▶ [Written exercise] Set down the data from the line with "Task: Collapse the" to the line with "tap(270, 331)" exactly as they appear, including both of those lines.
** start of Data for processing **
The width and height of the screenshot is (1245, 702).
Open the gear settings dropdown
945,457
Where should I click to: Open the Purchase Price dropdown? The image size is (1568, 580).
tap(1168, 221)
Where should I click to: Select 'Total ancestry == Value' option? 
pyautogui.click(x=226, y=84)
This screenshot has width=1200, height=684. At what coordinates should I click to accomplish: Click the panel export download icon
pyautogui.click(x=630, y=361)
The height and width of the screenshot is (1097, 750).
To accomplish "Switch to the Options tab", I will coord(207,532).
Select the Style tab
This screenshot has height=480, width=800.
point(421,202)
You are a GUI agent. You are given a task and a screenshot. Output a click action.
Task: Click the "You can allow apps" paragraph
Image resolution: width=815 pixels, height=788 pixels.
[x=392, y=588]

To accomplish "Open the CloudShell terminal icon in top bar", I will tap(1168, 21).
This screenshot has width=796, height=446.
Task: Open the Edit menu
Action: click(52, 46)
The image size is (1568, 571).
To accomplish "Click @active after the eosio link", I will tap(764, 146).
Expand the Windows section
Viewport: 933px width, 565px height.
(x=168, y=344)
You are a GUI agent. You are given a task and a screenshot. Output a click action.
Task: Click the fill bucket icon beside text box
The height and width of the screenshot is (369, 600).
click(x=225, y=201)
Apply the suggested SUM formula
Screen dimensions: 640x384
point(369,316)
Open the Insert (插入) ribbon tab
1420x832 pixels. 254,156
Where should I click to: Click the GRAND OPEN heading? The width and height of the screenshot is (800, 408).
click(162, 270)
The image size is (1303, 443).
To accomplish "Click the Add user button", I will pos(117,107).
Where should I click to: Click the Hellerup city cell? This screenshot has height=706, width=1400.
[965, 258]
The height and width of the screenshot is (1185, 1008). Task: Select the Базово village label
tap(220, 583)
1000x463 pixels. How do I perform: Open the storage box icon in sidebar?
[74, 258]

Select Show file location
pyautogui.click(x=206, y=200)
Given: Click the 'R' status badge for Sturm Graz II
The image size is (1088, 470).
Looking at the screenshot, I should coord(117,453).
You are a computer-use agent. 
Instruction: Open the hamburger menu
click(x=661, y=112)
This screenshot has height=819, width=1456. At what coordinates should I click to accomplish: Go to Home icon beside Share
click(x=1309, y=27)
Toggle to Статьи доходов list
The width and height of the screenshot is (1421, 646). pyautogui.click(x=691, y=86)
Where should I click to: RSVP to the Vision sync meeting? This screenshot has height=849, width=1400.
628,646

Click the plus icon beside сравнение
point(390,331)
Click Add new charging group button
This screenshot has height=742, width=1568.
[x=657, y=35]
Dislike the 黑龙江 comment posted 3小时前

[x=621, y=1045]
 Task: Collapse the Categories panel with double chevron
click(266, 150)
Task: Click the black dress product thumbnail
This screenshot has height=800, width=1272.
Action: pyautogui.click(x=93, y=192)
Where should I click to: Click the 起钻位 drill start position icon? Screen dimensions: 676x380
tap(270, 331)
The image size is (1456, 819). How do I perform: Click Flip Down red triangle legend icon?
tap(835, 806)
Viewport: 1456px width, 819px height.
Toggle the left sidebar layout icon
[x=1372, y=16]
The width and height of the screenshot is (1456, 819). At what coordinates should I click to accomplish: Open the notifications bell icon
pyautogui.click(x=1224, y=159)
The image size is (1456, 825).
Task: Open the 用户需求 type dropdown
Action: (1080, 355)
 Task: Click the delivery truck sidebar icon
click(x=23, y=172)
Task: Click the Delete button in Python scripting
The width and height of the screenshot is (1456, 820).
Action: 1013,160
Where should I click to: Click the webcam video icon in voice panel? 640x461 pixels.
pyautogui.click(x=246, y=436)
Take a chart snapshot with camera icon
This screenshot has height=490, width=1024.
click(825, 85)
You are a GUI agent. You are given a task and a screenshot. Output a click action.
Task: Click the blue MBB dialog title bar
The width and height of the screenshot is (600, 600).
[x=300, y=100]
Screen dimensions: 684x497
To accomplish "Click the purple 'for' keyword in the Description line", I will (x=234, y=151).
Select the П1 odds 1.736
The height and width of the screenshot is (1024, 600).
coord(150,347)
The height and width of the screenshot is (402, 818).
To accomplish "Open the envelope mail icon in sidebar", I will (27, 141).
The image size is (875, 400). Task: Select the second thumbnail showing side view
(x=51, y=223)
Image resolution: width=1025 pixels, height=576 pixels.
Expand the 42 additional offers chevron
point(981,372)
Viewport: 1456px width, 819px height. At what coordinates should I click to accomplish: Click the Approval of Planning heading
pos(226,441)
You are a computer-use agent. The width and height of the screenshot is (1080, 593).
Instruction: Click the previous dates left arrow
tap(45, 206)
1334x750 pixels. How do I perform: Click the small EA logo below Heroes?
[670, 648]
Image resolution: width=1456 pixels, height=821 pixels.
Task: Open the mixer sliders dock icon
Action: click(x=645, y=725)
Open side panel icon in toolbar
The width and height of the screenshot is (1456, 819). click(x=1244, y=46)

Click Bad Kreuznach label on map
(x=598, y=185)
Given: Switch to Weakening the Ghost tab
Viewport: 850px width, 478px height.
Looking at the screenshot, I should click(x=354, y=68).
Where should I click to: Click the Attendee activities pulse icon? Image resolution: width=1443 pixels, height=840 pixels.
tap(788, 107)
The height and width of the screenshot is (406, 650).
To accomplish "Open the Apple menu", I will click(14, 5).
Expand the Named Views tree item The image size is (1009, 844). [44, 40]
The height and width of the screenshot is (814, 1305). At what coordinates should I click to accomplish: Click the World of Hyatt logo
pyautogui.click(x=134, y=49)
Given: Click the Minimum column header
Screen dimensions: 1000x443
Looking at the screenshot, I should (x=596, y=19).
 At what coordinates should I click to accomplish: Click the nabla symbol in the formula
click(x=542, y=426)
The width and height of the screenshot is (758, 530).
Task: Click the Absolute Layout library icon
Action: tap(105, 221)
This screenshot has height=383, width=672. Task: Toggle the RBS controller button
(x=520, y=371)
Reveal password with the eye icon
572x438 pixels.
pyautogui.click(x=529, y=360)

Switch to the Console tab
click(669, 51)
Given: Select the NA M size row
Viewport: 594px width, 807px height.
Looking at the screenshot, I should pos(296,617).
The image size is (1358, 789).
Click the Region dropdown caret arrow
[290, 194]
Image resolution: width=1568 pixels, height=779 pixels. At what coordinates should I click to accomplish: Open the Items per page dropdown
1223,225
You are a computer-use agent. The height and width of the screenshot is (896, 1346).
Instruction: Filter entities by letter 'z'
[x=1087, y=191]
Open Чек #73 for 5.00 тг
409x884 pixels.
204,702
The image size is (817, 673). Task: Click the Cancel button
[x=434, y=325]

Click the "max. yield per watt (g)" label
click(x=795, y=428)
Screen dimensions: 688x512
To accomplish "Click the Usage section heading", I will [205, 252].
** end of Data for processing **
▶ [Solution below]
 Task: Collapse the Categories panel with double chevron
click(266, 150)
Task: Click the black dress product thumbnail
This screenshot has height=800, width=1272.
Action: pyautogui.click(x=93, y=192)
Where should I click to: Click the 起钻位 drill start position icon? Screen dimensions: 676x380
tap(270, 331)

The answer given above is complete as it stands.